EDIT:// Also as per my suspicion, I was not able to rename both exactly the same. Well, at least not on one of the two routers I have. (Netgear and TCP Link). A little besides the point anyway as the Photon is unable to detect the 5G one :slight_smile:

Regards,
Friedl.

Thank you Friedl! I did see in other threads in this community (here and here) that there are definitely cases of SSIDs having the same name which allows for the initial connection, but then the router will force the Photon to the 5G which will cause the disconnect. I am still waiting to hear back from my customer if that’s the case with their setup, but I strongly suspect this applies to my situation as well. Will update when I find out!

@policenauts I’ll bet you a case of beer that its very simply the customer’s wifi router setting for channel width / bandwidth on the 2.4ghz network. It needs to be set to 20mhz, otherwise the router will try to increase bandwidth by using two wifi channels (40mhz or ‘auto’). When the router wanders past the 20mhz that the old particle understands then the conversation is completely missed.

It’s a known hardware limitation, official response years ago was that they didn’t see it as an issue (which is crazy talk considering devices will just fall quietly offline but keep breathing cyan every 20-60 mins on most modern wifi routers) and it’s not easily found anywhere in documentation or common issues. I seem to be the only person who ever talks about it, perhaps it’s my background as a network engineer, but mostly because of the continual and frequent support headache that it is.

The other company of note that gets the issue is LIFX, and their support forums are littered with folk recommending for people to buy an old BGN router and attach all their lights and IOT to that. What they haven’t quite figured out is the real cause use the channel width / bandwidth setting. The older BGN only could do 20mhz, so they quietly inherit the setting as there was no other possible setting.

Our recent blog article walks folk through some wifi optimisation tips and how to find / change their 20mhz setting: https://smartfirebbq.com/blogs/news/improving-your-home-wi-fi-for-smartfire-and-everything-else

2 Likes

Can I get in on this case of beer?? Would come in handy especially as Alcohol sales in SA has been prohibited due to lock down measures :rofl:

I have my home router set to Auto and have never has a Photon or Argon presenting this behaviour.
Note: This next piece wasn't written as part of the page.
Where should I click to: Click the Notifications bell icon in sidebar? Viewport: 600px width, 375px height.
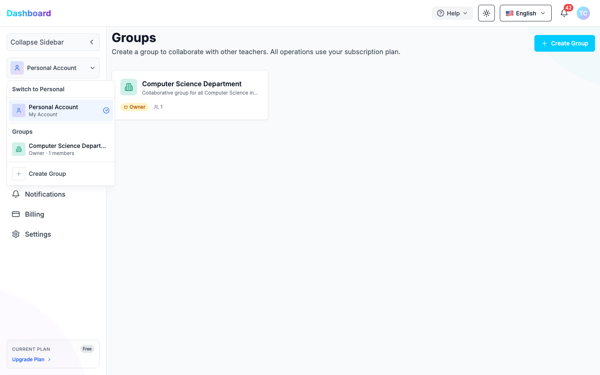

Very curious now, I will force it to 40mhz and see what happens :see_no_evil:

Alcohol sales are prohibited in SA? Surely not! Here in Melb we’re now in Stage 4 and I can assure you all our bottleshops etc are fully functional!

If you’re absolutely sure, I’m happy to accept your wager as I’m a big fan of Prancing Pony! I do feel however it’s a bit unfair as I know the answer after having spent a decade as a network engineer.

To explain a little bit:

  • Router manufacturers pushed the spec to bond two adjoining 20mhz channels so they could have double the speed.
  • From the early days the bgn specs clearly defined the behaviour that routers were meant to follow. IE if a 20mhz constrained client showed up, the router would shuffle comms back to 20mhz for all clients. They called it the fat bit!
  • Your screenshot looks like a tplink (great routers). Auto means if the router feels like it or sees higher activity in one 20mhz channel it’ll push comms across a 40mhz range and/or simply has a client that’s wanting to push 40mhz.

Very simply, this is all a horror show for little old particle’s. They get left there holding the tin can and string expecting to hear the full bidirectional conversation over the single channel width, whereas the router is happily broadcasting across a full 40mhz spectrum as it sees fit.

This means the behaviour is erratic and dependent on what is happening in the network with the mix of clients and also whether you have neighbours who are broadcasting in overlapping channels! The router will try to optimise within the 40mhz, but the particle is stubbornly constrained to the stated channel width of their allotted channel.

So, expect to see a particle sitting there glowing cyan like a grinning idiot who has no idea they’re offline. You’ll be able to watch a particle subscribe log trail of the events going quiet, and possibly a green light flash sequence after about 5 minutes when the particle finally realises it’s not connected. Generally this will happen once every 50 minutes, sometimes as often as every 5 minutes. It’s up to the network traffic.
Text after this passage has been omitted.